Fiber deployment for a hyperscale site requires permits and approvals from multiple jurisdictions simultaneously: state transportation departments for rights-of-way along highways, utility pole authorities for aerial strand access, railroad operators for crossing agreements, and individual municipalities for local road work. In Pennsylvania, there are more than 2,500 municipalities, each with its own permitting process. Timelines across these entities currently range from 8 weeks to 6 months depending on jurisdiction, project scope, and the applicant’s existing relationships with local regulators. Regional providers with decades of in-market permitting experience compress these timelines through established relationships that out-of-market teams cannot replicate on short notice.
AI training campuses require massive, concentrated bandwidth between a small number of locations: the campus itself, major internet exchange points, and cloud on-ramps for dataset access. AI inference infrastructure has the opposite topology: it requires high-performance, low-latency connectivity reaching a large number of distributed endpoints such as colocation facilities, hospitals, manufacturing plants, universities, and enterprise office buildings where AI applications are actually used. Regional fiber networks are uniquely suited to inference infrastructure because they are already connected to those distributed endpoints through years of enterprise and carrier buildout. The same regional network that delivers hyperscale training campus connectivity on day one is the network that serves inference deployments at scale as AI products mature.
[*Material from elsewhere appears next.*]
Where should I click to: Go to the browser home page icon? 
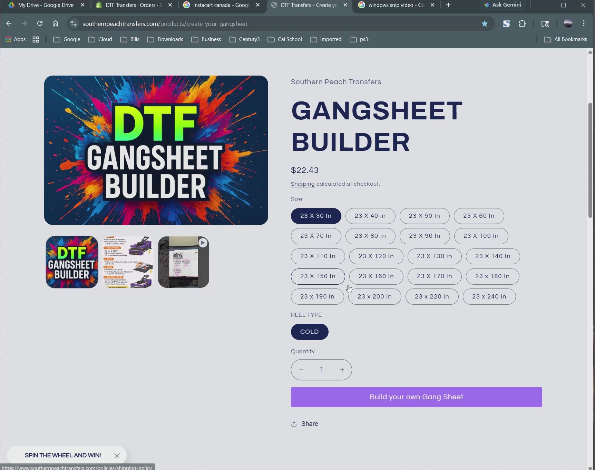coord(55,23)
Hyperscale fiber infrastructure in Pennsylvania for AI data centers require a minimum of four physically diverse, high-capacity underground fiber routes connecting to major internet exchange points such as Ashburn, Columbus, Chicago, and Secaucus. Physical diversity means the routes must be separated end-to-end with no common conduit, rights-of-way, or crossing points. Most existing regional fiber plant is aerial and was built for enterprise and carrier customers rather than hyperscale requirements. Regional fiber providers with experience in purpose-built underground infrastructure are best positioned to deliver the route diversity and capacity that a hyperscale deployment demands on day one and at permanent scale.